6. Language refers to and represents a reality outside itself. According to postmodernists, language is not such a “mirror of nature,” as the American pragmatist philosopher Richard Rorty characterized the Enlightenment view. Inspired by the work of the Swiss linguist Ferdinand de Saussure, postmodernists claim that language is semantically self-contained, or self-referential: the meaning of a word is not a static thing in the world or even an idea in the mind but rather a range of contrasts and differences with the meanings of other words. Because meanings are in this sense functions of other meanings—which themselves are functions of other meanings, and so on—they are never fully “present” to the speaker or hearer but are endlessly “deferred.” Self-reference characterizes not only natural languages but also the more specialized “discourses” of particular communities or traditions; such discourses are embedded in social practices and reflect the conceptual schemes and moral and intellectual values of the community or tradition in which they are used. The postmodern view of language and discourse is due largely to the French philosopher and literary theorist Jacques Derrida (1930–2004), the originator and leading practitioner of deconstruction.

7. Human beings can acquire knowledge about natural reality, and this knowledge can be justified ultimately on the basis of evidence or principles that are, or can be, known immediately, intuitively, or otherwise with certainty. Postmodernists reject philosophical foundationalism—the attempt, perhaps best exemplified by the 17th-century French philosopher René Descartes’s dictum cogito, ergo sum (“I think, therefore I am”), to identify a foundation of certainty on which to build the edifice of empirical (including scientific) knowledge.

* INFORMATION GIVEN *
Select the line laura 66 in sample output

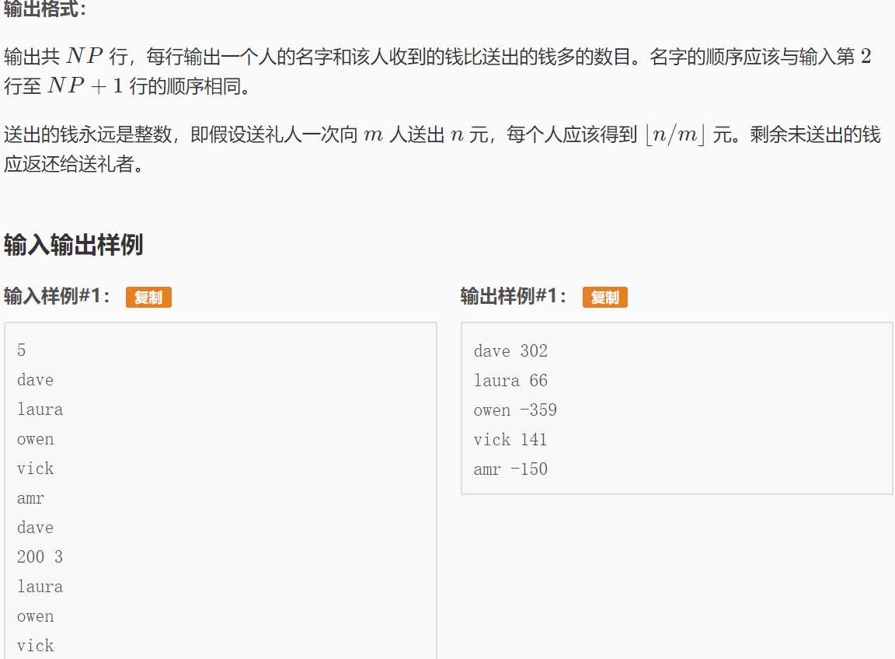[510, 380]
* * *
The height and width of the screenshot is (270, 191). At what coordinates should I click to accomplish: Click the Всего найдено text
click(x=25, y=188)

* TO DO *
1/ Update the postmodernism passage from "7. Human beings" up to and including "(including scientific) knowledge.", putting "structure" in place of "edifice".
2/ Write what comes next in the postmodernism passage, picking up after its final sentence.

* ANSWERS FOR THIS EXERCISE *
1/
7. Human beings can acquire knowledge about natural reality, and this knowledge can be justified ultimately on the basis of evidence or principles that are, or can be, known immediately, intuitively, or otherwise with certainty. Postmodernists reject philosophical foundationalism—the attempt, perhaps best exemplified by the 17th-century French philosopher René Descartes’s dictum cogito, ergo sum (“I think, therefore I am”), to identify a foundation of certainty on which to build the structure of empirical (including scientific) knowledge.

2/
8. It is possible, at least in principle, to construct general theories that explain many aspects of the natural or social world within a given domain of knowledge—e.g., a general theory of human history, such as dialectical materialism. Furthermore, it should be a goal of scientific and historical research to construct such theories, even if they are never perfectly attainable in practice. Postmodernists dismiss this notion as a pipe dream and indeed as symptomatic of an unhealthy tendency within Enlightenment discourses to adopt “totalizing” systems of thought (as the French philosopher Emmanuel Lévinas called them) or grand “metanarratives” of human biological, historical, and social development (as the French philosopher Jean-François Lyotard claimed). These theories are pernicious not merely because they are false but because they effectively impose conformity on other perspectives or discourses, thereby oppressing, marginalizing, or silencing them. Derrida himself equated the theoretical tendency toward totality with totalitarianism.